Select Committee on International Development Written Evidence

Memorandum submitted by the Israeli Citizens Action Network


  This submission reviews the subjects identified for review by the Select Committee.

A.   Who we are

  Israeli Citizens Action Network (ICAN) is an apolitical volunteer organisation of retirees, including a significant number of British ex-patriates, who are seriously concerned about the increasing prevalence of unbalanced reporting and lack of honest information concerning Israel and the Arab conflict.

  We draw on the personal experience of members from all walks of life including professionals, industrialists, academics and blue-collar workers, who having lived in this region for many years, are familiar with its history in a manner which cannot be emulated by correspondents who have little previous knowledge of the area.

  We believe that the experience and expertise of our members enable us to submit pertinent comments and recommendations to the Select Committee and we welcome the opportunity to do so.

B.   Development assistance and the Occupied Territories

  1.   The effectiveness of aid from UK and EU sources on Palestinian poverty levels, how it is targeted and what could be done to prevent it from being wasted or destroyed.

  Aid is channelled through many organisations in the Palestinian areas. EU reports and IMF reports focus on the mishandling of these funds, corruption and lack of transparency.

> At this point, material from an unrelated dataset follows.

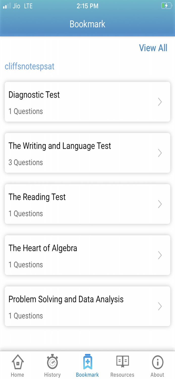This screenshot has height=379, width=175.
Task: Expand Problem Solving and Data Analysis
Action: tap(160, 306)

  For aid to be effective there must be control and accountability. We cannot expect a Palestinian society lacking democratically elected institutions to be capable of making a fair distribution according to universally accepted principles.

  Therefore for aid to have some impact in that it reaches those in most need, the donating body has to create its own structure on that ground which can work with all elements of the local population including the Israeli authorities. Of course, these could be disbanded once there is a democratic local government.

  The recent IMF report "Economic Performance and Reforms under Conflict Conditions," states that $900 million cannot be accounted for in the period under review. Thus it can hardly be claimed that the present methods are effective.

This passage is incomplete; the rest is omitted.